▸ Source document
*** Begin section ***
The AAR’s top executive added that railroads are investing and hiring at an accelerated pace to provide the capacity needed to meet growing demand as traffic continues to rebound to pre-recession levels.
Brooks Bentz, LM contributing editor and supply chain consultant, said these weekly service metrics reporting are not a huge deal for shippers or the Class I carriers.
“Getting timely, accurate data that is useful in the short-term may be a bit of a challenge, but otherwise I think it’s not a bad thing to have available,” he said. “The key will be in how the information is reported…is it consistent across all carriers, for example and how is it calculated. It will likely take a while to work out bugs and anomalies, of course.”
Bentz said he does not think the notion of more frequent reporting is necessarily a bad thing, aside from the additional workload it imposes.
“I’m not sure the ‘juice is worth the squeeze’ however,” he explained. “Generic reporting gives you a general impression of what is going on, but every shipper and consignee has different expectations and needs (e.g., the attributes of unit coal train performance are different from chemical tanks, plastic resin covered hoppers and intermodal boxes, as they are from each other). Real-time visibility and performance management tailored to each customer Supply Chain should be the end-game. That goes beyond the reach of CLM messaging to a GPS-based type of reporting. The technology exists. What is needed is the corporate will on the part of customers and carriers to devise an economically feasible, industry-wide solution. If you need a knee replacement, you can put a brace on it and walk with a cane or you can bite the bullet and do the surgery. The band-aid approach just puts off the inevitable.”
In addressing how service came to become such a major issue, Association of American Railroads President and CEO Ed Hamberger said at the RailTrends conference that major changes in traffic commodity mix, with two record grain markets and gains in domestic intermodal, too.
*** End section ***
In the text on railroad service reporting, what does Brooks Bentz say should be the end-game?

▸ Provided material
*** Begin section ***
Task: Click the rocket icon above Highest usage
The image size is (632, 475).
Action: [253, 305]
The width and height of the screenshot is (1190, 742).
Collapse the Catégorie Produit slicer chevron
*** End section ***
*** Begin section ***
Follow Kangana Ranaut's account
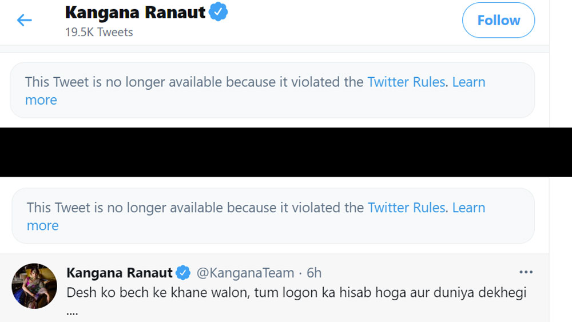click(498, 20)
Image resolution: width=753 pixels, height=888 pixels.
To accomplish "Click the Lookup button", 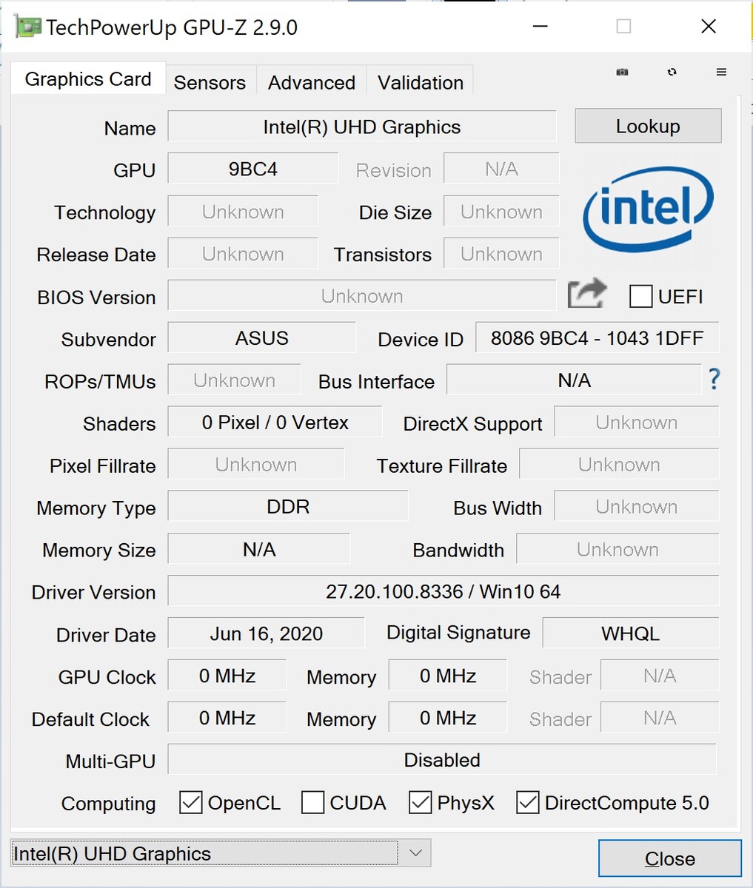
*** End section ***
*** Begin section ***
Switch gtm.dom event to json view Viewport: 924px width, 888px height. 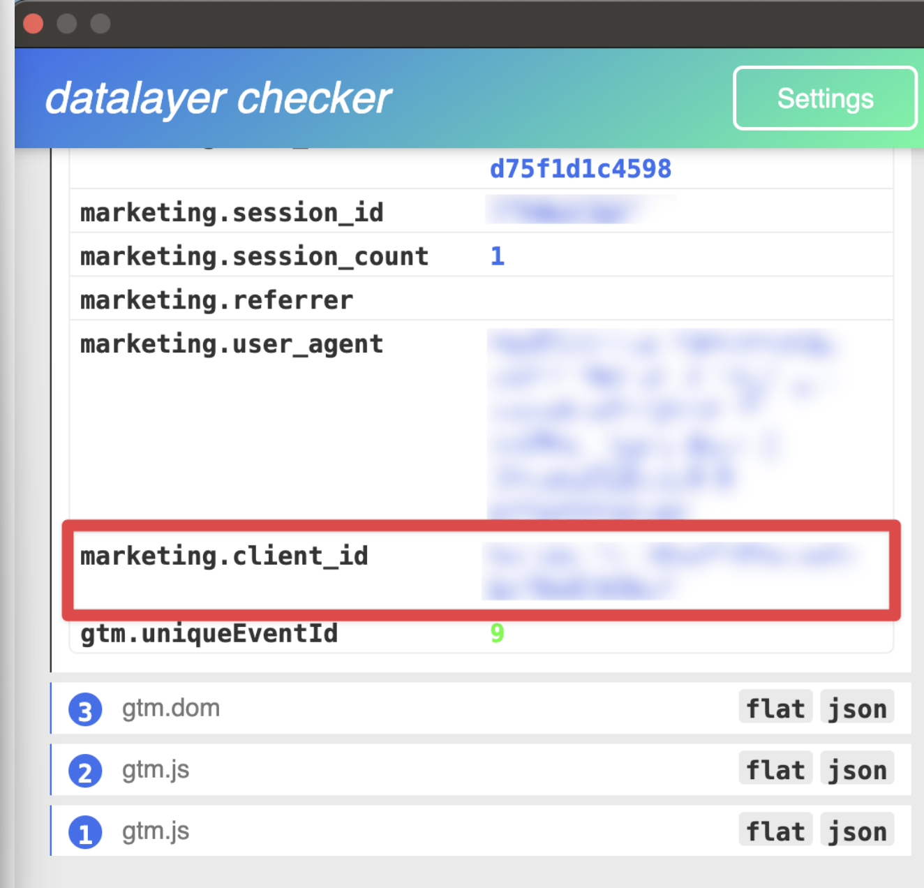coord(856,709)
*** End section ***
▸ Task answer
Real-time visibility and performance management tailored to each customer's supply chain.